Binnington’s story has become an instant legend. Unforgettably, he backstopped the Owen Sound Attack, a last-place team the year before, to an OHL title as 17-year-old in 2011… well, maybe not so unforgettably because it seemed that the Blues management team had forgotten about him in their system. He was for stretches an occasionally used back-up in the AHL and seemed to reach a breaking point with the organization when he refused assignment to East Coast Hockey League before the 2017–18 season and was loaned out of the organization to the Bruins’ AHL affiliate in Providence. Feeling slighted by St Louis’ management, Binnington had his best professional season. This post-season could be a great last chapter to a Horatio Alger story. But the underlying truth is less inspirational. “His arrival coincided with us playing well,” Armstrong says. “That’s the way it really timed out. He had a fabulous run, no doubt, but timing had a lot to do with it.”
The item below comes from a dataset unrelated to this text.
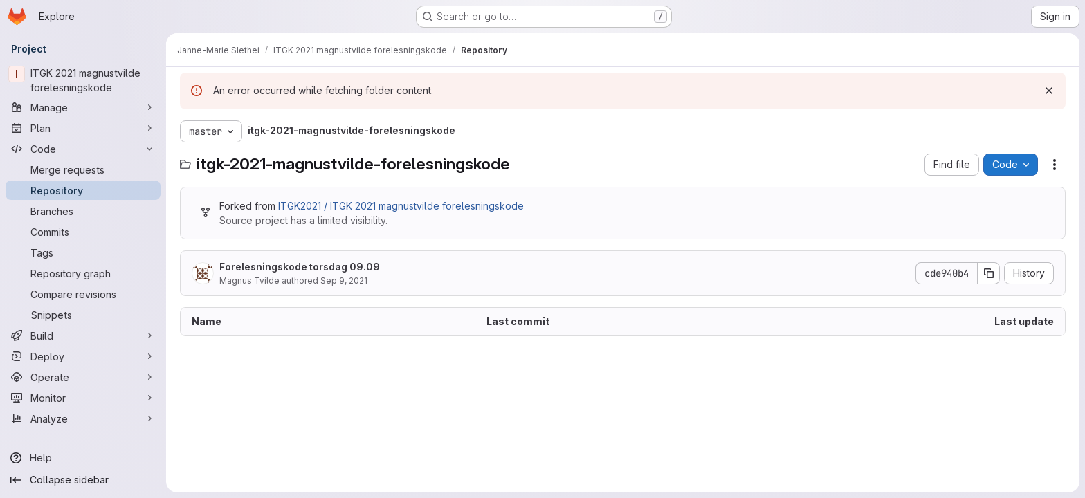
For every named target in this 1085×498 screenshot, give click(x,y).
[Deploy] (83, 356)
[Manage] (83, 107)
With a 13–1–1 record, a .937 save percentage and four shutouts through his first 15 starts, Binnington fully usurped Allen. But, as Armstrong notes, he came along during that stretch when the Blues headed out on the road, took Berube’s messaging to heart and tightened up play without the puck in their own end. Despite their disastrous first three months, they wound up allowing 28.6 shots per game, the fourth lowest in the league for 2018–19. In all, Binnington faced 25 shots or fewer in 17 of 30 starts, which no doubt helped him toward his 24–5–1 record and 1.91 goals-against average.
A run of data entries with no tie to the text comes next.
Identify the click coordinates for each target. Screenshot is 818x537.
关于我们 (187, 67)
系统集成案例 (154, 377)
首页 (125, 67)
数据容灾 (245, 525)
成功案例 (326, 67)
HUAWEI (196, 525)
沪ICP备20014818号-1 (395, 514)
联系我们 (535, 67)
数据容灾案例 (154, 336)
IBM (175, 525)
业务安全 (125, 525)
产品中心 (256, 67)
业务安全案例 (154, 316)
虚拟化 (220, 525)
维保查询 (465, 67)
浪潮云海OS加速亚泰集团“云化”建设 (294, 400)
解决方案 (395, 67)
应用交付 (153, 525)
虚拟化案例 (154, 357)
Not to suggest that Binnington was simply lucky and along for the ride, he wasn’t and isn’t — he might have played his best 60 minutes in the playoffs in Game 4 against San Jose, stopping 29 of 30 shots in a 2-1 in St Louis win. Still, the notion he saved the Blues’ season overstates and oversimplifies. What is much harder to exaggerate is how desperately St. Louis slumped in the first half of the season. O’Reilly might have been alone among the core talents in not being a disappointment, matching his career high with 28 goals for the season, finishing the year with a plus-22 in a lineup with no other forward better than plus-8. “Centre was an obvious area where we needed an upgrade and he was the player that he was advertised to be, no doubt,” Armstrong says. “He’s a 200-foot player that a coach can fall in love with and put him out there in any situation.”